In this study conducted with operated PUV disease patients whose eGFRs were greater than 90 mL/min per 1.73m2, we found that serum HCO3, urinary pH, osmolality, density and MA/Cr ratios were significantly different among study and control groups. Other tests, especially those for tubular proteinuria, were inconclusive.
Regarding the fact that distal tubule, whose main functions are concentration and acidification of urine (
7,
8), is the first “front” facing the insult of retrograde urinary flow in the intrauterine period, it would be logical to state that this part would also be the first and most affected structure in a nephron in PUV disease (
4,
9,
10). Consistent with this statement, our study group’s mean urinary pH was lower, and mean density and osmolality values were higher than the means of the control group. Even though these patients do not seem to be in the process of ESKD, these results show that on cellular level a functional deterioration has begun in the distal part pf the nephron; which, in the future, might progress proximally causing general degradation in renal function.
Distal renal tubular acidosis (dRTA) in patients with ablated PUVs has been researched in detail by Sharma et al (
11-
13). Their researches encompass all the patients who underwent surgery for PUV, disregarding their GFRs; and their follow-up duration after the surgery was shorter than that of our patients.
There have been studies inquiring for proteinuria in PUV patients (
14,
15); however, in these studies majority of the patients either had ESKD or elevated Cr and cystatin-C levels depicting a decrease in GFRs and therefore rendering it infeasible to name the source of proteinuria as glomerular or tubular. In our study, even though MA/Cr ratios were within normal reference range (
16) in all cases, the difference between study and control groups was statistically significant, the former’s ratio being higher. Considering that reabsorption of albumin from the glomerular filtrate is a function of the proximal tubule (
17), while there were not any patients in our study group whose urine MA/Cr ratios were within microalbuminuria range, the significant increase in this ratio in the study group may be an early indicator of proximal tubular dysfunction in PUV patients with normal glomerular function.

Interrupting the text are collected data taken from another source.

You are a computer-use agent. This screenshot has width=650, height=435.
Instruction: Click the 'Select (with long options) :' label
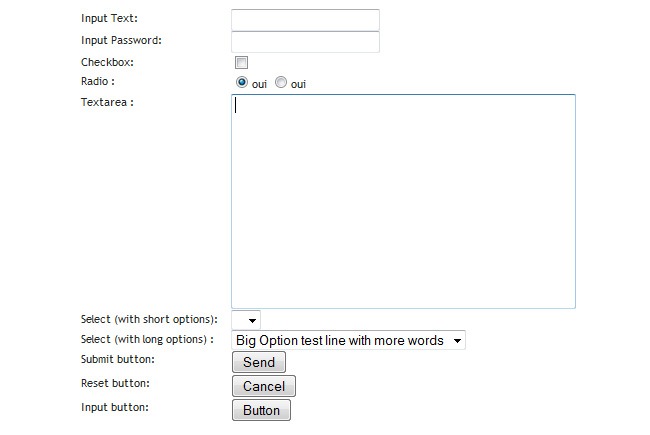[147, 340]
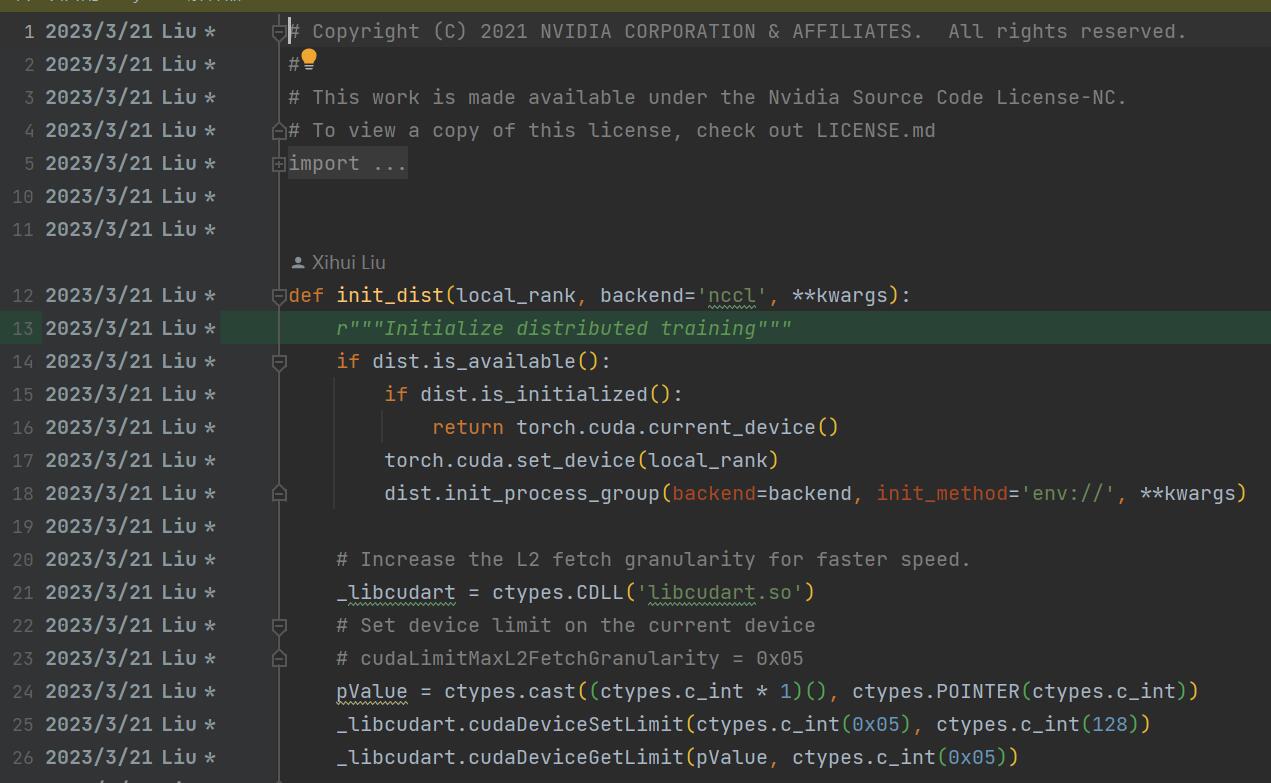Collapse the init_dist function body
The image size is (1271, 783).
279,295
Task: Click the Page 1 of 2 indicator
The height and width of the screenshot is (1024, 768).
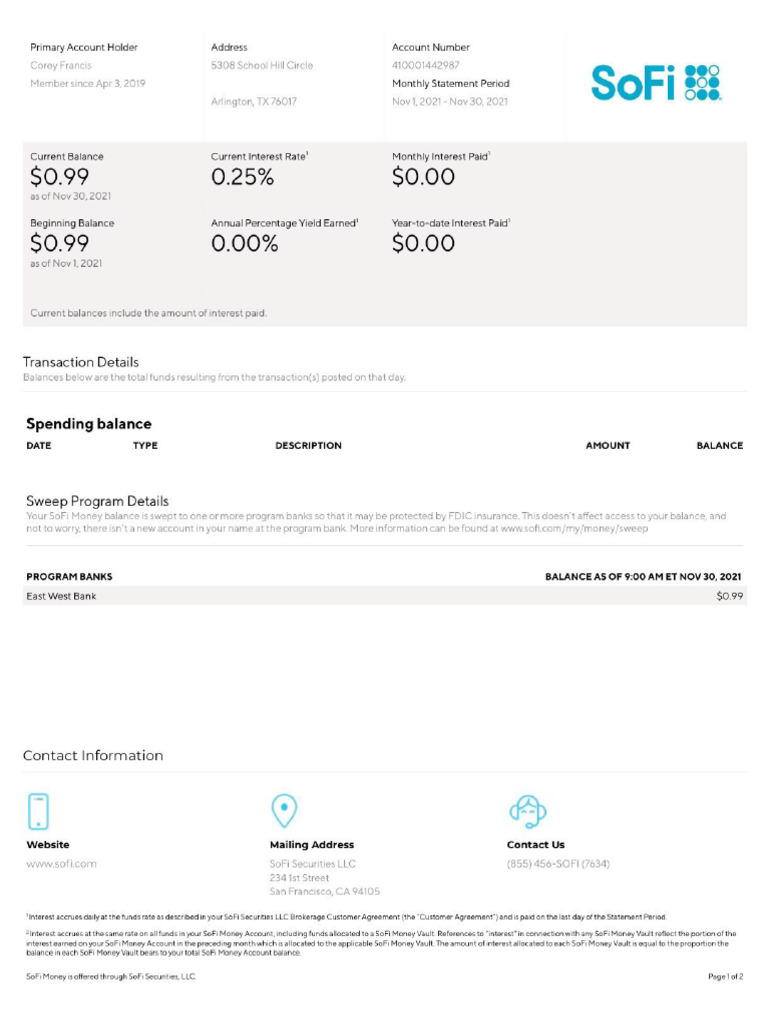Action: 726,976
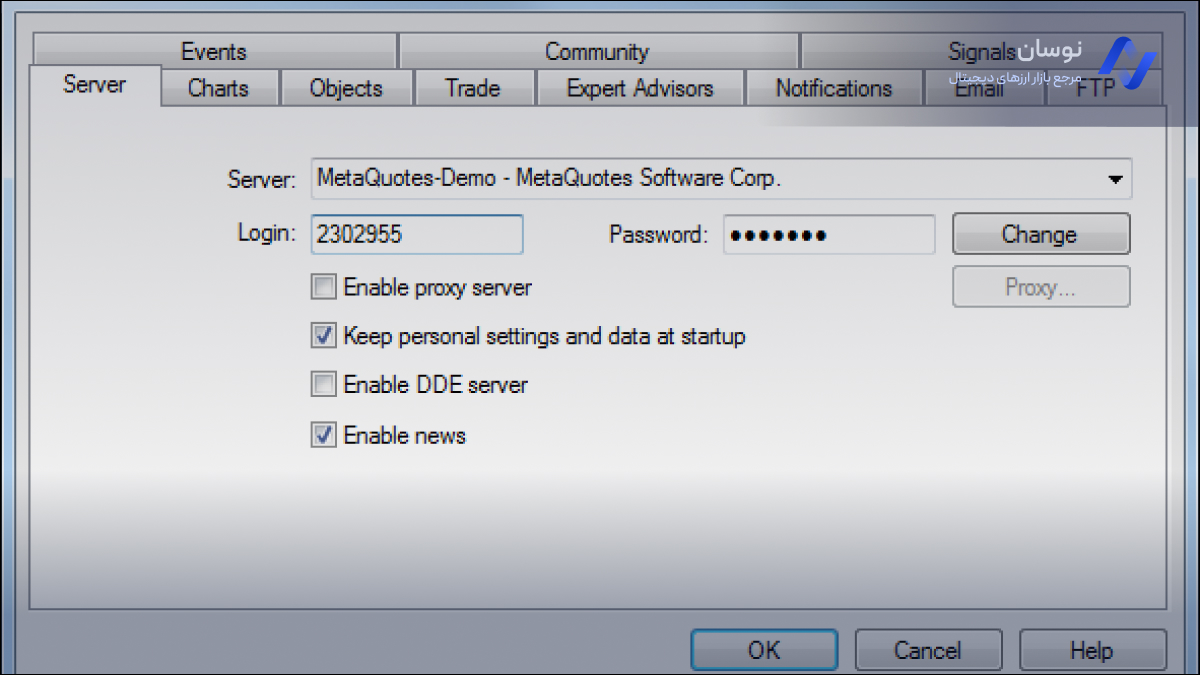Click the Nosan logo icon in the watermark
Image resolution: width=1200 pixels, height=675 pixels.
[1127, 58]
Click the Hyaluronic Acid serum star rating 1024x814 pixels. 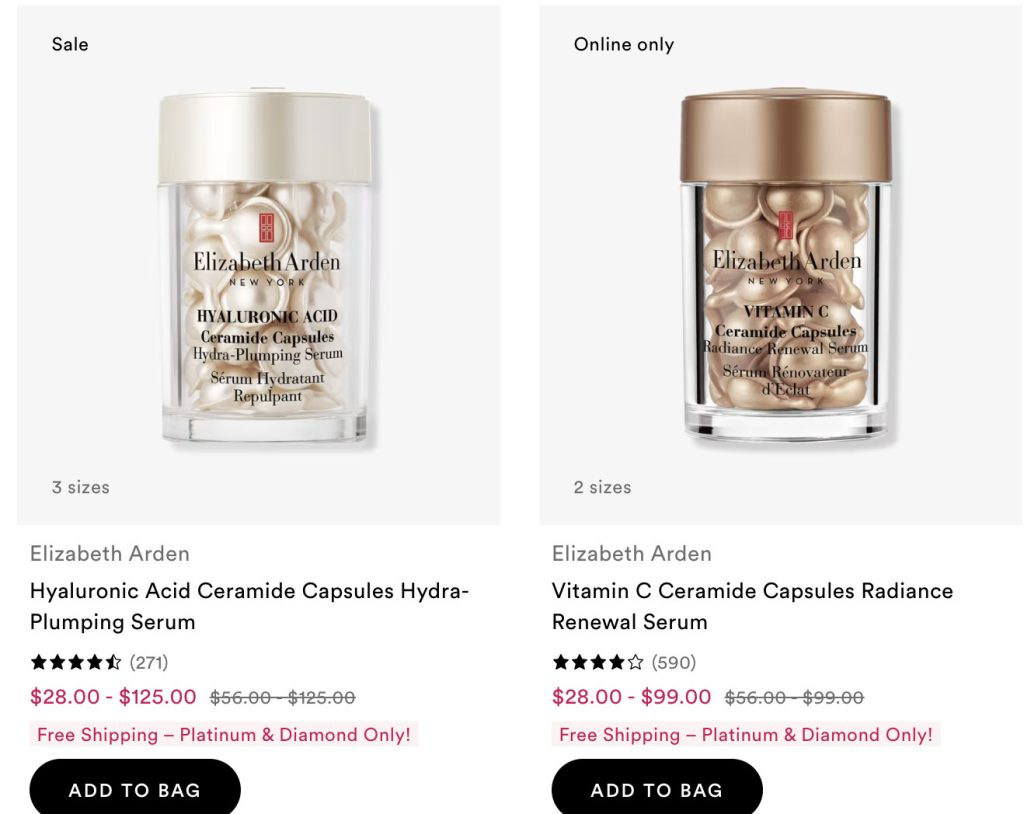tap(76, 662)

In our study, proteinuria was also assessed by urinary RBP, β2M levels and NAG/Cr ratio. The results for all three parameters were within the normal range and there were no statistically significant differences among patient and healthy groups. There are no studies in literature evaluating these parameters of PUV patients in postnatal period; however, there are studies showing increased urinary excretion of β2M and NAG in other obstructive uropathies, especially ureteropelvic junction obstructions (
18,
19).
Comparisons within the patient group itself (scar versus no scar on DMSA scintigraphy), and patients without cortical scar versus healthy controls were done to inquire whether visible renal parenchymal damage was associated with tubular functions or not. The findings suggest that, although renal cortical imaging is normal, functional tubular disorders persist even after a long period of time has passed since valve ablation in patients with PUV.
The strength of our study is that it encompasses a very specific group of patients with preserved glomerular function who are not in the process of progression to ESKD. Even though glomerular function was normal, test results were significant for distal tubulopathy, providing a clearer vision for the follow-up of these patients. Moreover, according to comparisons between control group, and patients with cortical scars and those without scars, it was demonstrated that cortical scarring cannot predict the degradation of tubular function. The greatest limitation of our study was the low number of patients. Even though the initial number of our patients was 60, in the end only 25 were eligible for the study. Researches with larger groups of patients are necessary for more accurate results. Another limitation is that our research was designed as a cross-sectional and observational study, disallowing any intervention. Therefore, even though ammonium chloride load test would have allowed us to distinguish complete and incomplete dRTA cases (
20), it was not undertaken. As for proximal tubulopathy, except for MA/Cr ratio tests for proximal tubule function were inconclusive. The statistically significant difference between the study and control groups would, by itself, be inadequate to prove the presence of proximal tubulopathy as it was not supported by increased urinary excretion of RBP or β2M. With larger study and control groups, these tests could yield more conclusive results.
In conclusion, our study shows that degradation in glomerular function (tests used more commonly during follow-up) or renal scarring are not necessary for the development of tubulopathies. Even if the data acquired is inadequate to confirm the presence of proximal tubulopathy, the development of distal tubulopathy is evident. Long-term evaluation of the same study group may result in several patients’ progression to ESKD; therefore, providing parameters to predict disease progress. Even though MA levels were within normal range in both groups, MA/Cr ratio was the only significantly different parameter in our study which might be indicating the beginning of proximal tubular damage, making this ratio a promising parameter to pursue in the studies to come.